Mitten in diese Spontanvorstellung kehrte Cooper zurück. Er trug einen Stapel aus Tellern mit Hauben zum Warmhalten, und in seiner Brusttasche steckten Messer und Gabel. Auch er musste lachen, während er Transomes Abendessen anrichtete, und murmelte: »Dieser Mann ist einfach zum Schießen.«
Mr. Transome setzte sich vor sein schlichtes Mahl aus Rinderbraten, Kartoffeln und Soße (einfache Kneipenkost, direkt aus den Küchentöpfen; der Mann war in seinen Essgewohnheiten nicht wählerisch).
Zum Käse holte er eine Karaffe hervor und zeigte uns, wie er mit einem großen Schluck Brandy »gurgelte«, um seine Kehle zu entspannen. »Das sollten Sie bei Gericht auch mal versuchen, Tyson, bevor Sie das nächste lange Resümee vortragen.«
Die zwei Männer tranken lachend ihren Brandy und schienen mich vollkommen vergessen zu haben, so dass ich Thomas Transome aus nächster Nähe beobachten konnte. Ich verstand nun, warum Fred ihn so gern mochte; noch nie hatte ich jemanden erlebt, der so unverschämt und gleichzeitig so einnehmend war.
Als Fred und ich das Theater verließen, hatten wir einen vagen Entwurf der Vereinbarung zwischen Ehemann und Ehefrau erstellt. Mr. Transome, den Fakten und Zahlen langweilten, war weder rachsüchtig noch knauserig.

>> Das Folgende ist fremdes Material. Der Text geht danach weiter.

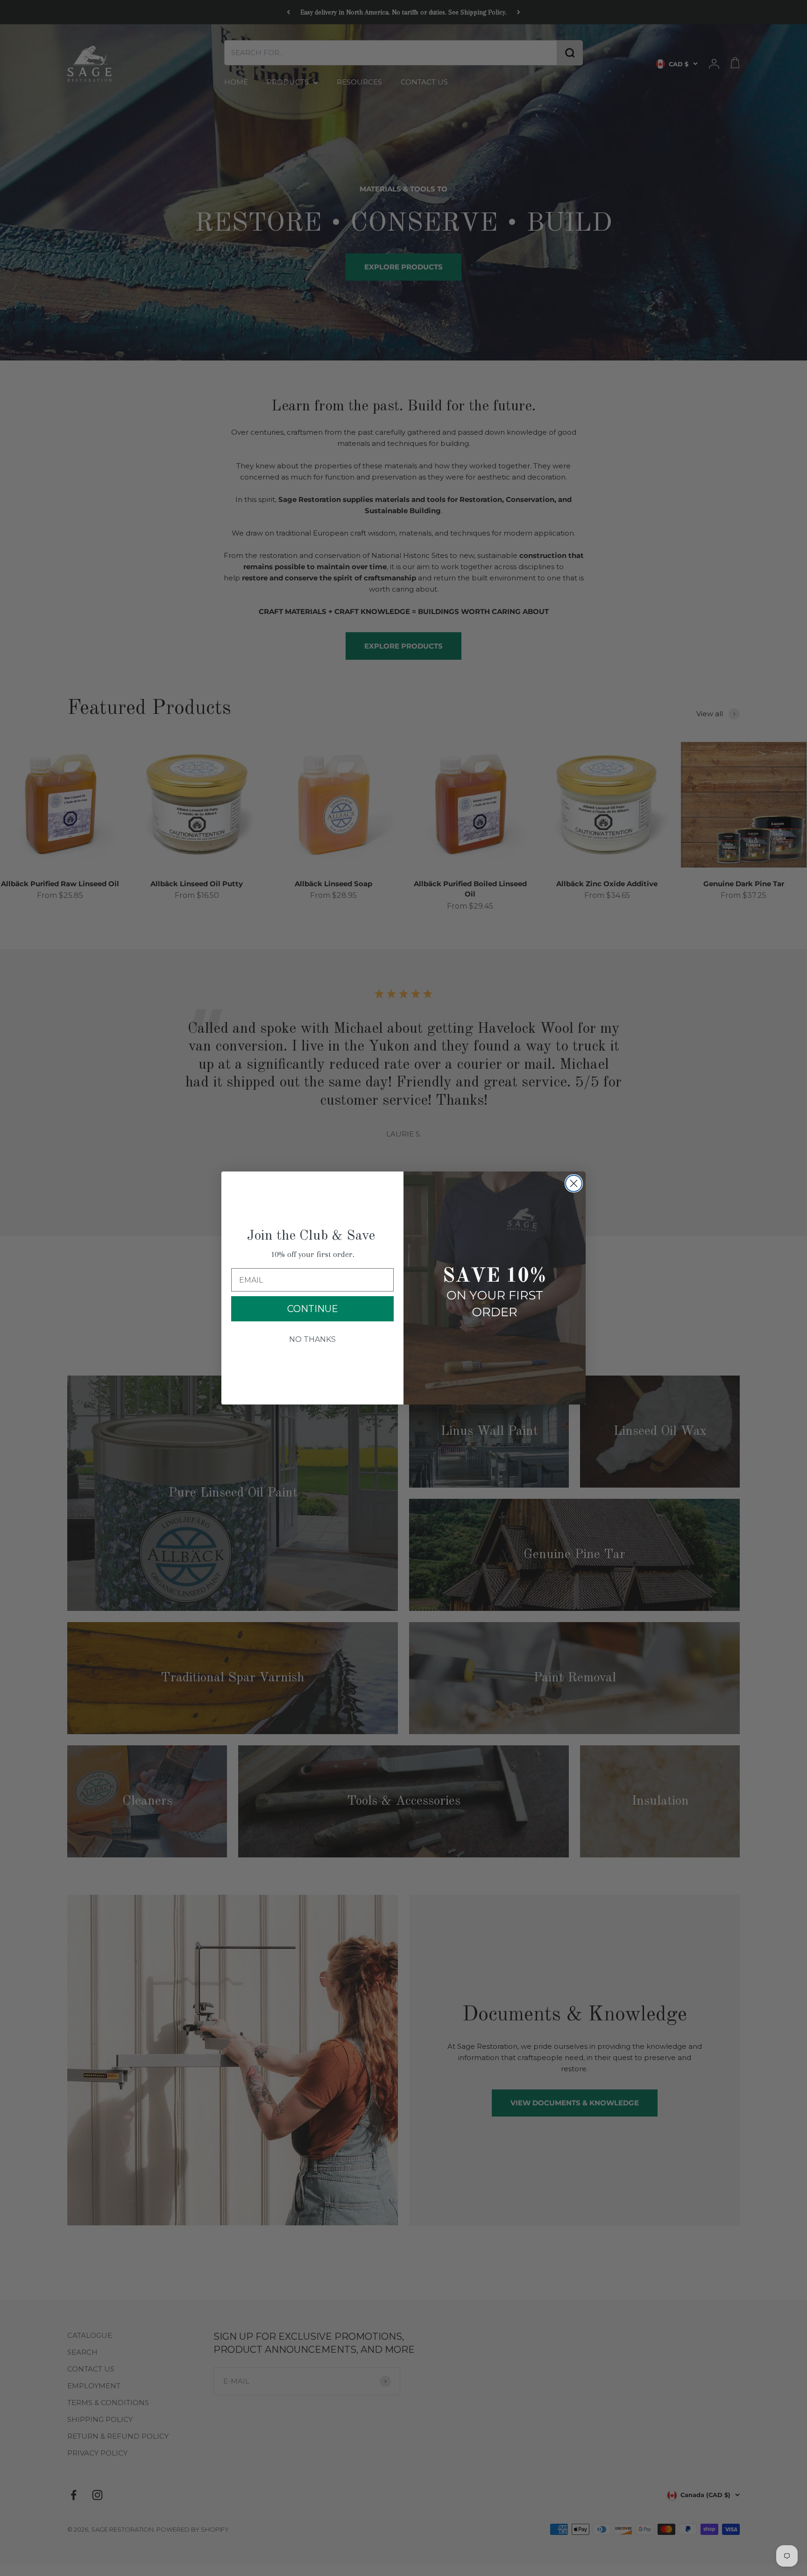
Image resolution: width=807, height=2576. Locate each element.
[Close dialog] (574, 1183)
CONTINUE (312, 1308)
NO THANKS (312, 1339)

Ich hatte sogar den Eindruck, dass sich die Angelegenheit schnell beilegen lassen würde. Außerdem wollte ich die Welt der Schurken und Schergen des Theaters so schnell wie möglich hinter mir lassen. Ich hüte mich stets davor, Menschen zu verurteilen, aber bei diesem Fall hatte ich tatsächlich Sorge, ich könnte meinen Ruf beschmutzen.
Noch bis spät in die Nacht saß ich vor dem leeren Kamin in meinem kleinen Wohnzimmer, denn über den Sims hatte ich meinen kostbarsten Besitz gehängt: das von Edwin Landseer gemalte Porträt meines geliebten Ehemannes. Es zeigte eine verblüffende Ähnlichkeit mit dem echten Matt und gab naturgetreu seinen warmherzigen und zugleich fragenden Ausdruck wieder. Oh, wie sehr wünschte ich, jetzt mit ihm sprechen zu können! Er war ein grundgütiger Mensch gewesen, aber ich hatte das ungute Gefühl, dass er mit diesem sehr speziellen Fall nicht einverstanden gewesen wäre.

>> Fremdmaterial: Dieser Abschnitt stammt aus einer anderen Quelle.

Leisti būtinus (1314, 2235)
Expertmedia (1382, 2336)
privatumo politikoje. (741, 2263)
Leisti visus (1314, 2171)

In den nächsten vierzehn Tagen gingen eine Reihe von Briefen zwischen meinem Bruder, mir und dem streitenden Paar hin und her. Der angriffslustige Kasperl konnte sich irgendwann dazu durchringen, der sanften Gretel eine kleine Kutsche zu gewähren, und Gretel konnte sich ihrerseits dazu durchringen, ein bescheidenes, aber hübsches Häuschen in Maida Hill, in der Nähe von Paddington, zu beziehen.

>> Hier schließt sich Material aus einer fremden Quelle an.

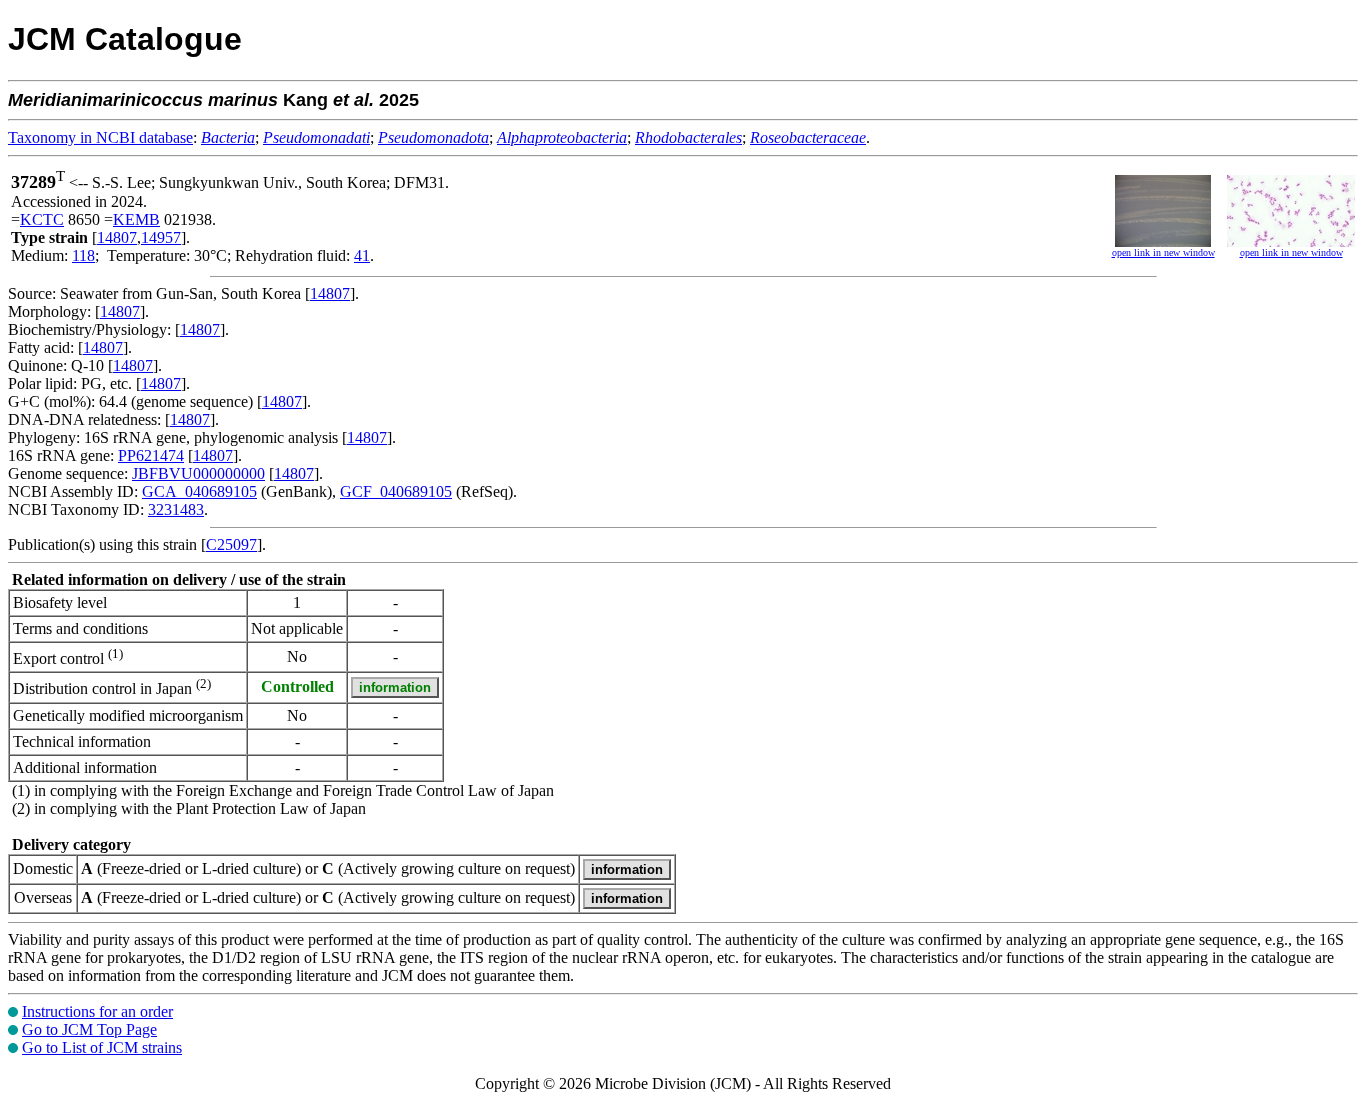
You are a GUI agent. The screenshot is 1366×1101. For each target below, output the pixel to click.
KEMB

Der nächste Vorfall in dieser Angelegenheit ereignete sich, als ich nicht im Mindesten irgendwelche Schauspieler im Sinn hatte, sondern die unhygienischen Zustände im Armenviertel um die Kreuzung Seven Dials in Camden, am Ende der St. Martin’s Lane. Ich war die Schriftführerin des Komitees für die Errichtung neuer Armenhäuser in diesem Viertel (ach, was für ein langwieriges Unterfangen das werden sollte; es dauerte einige Jahre, um ein passendes Grundstück zu finden, und viele weitere, um das Geld für den Bau aufzutreiben). Unser Treffen an jenem Morgen fand in einem Haus an der Uferstraße Strand statt, unweit der Kirche St. Martin’s-in-the-Fields und dem Nelson-Denkmal.
Es war ein wunderbarer Tag. Nach der Besprechung konnte ich nicht widerstehen, noch ein wenig durch die geschäftigen Straßen zu spazieren. Ich fand es schon immer bemerkenswert, dass ein richtig schöner Frühlingstag alles – und jeden – fröhlich erscheinen lässt. Ich besuchte den großen Markt in Covent Garden, und weidete mich in bester Laune sogar an Staub und Schmutz, an dem Rattern der Wagenräder auf dem Kopfsteinpflaster und den Schreien der Händler und ihrer Esel. Es war Anfang Mai, so dass es schon erste Erdbeeren gab, und der süße Duft der roten Früchte versetzte mich ins Erdbeerbeet meiner lieben Mutter zurück (sie hatte wegen der Vögel ein Netz darübergelegt, aber vor meinem gierigen Bruder konnte sie ihre Ernte nie vollständig retten).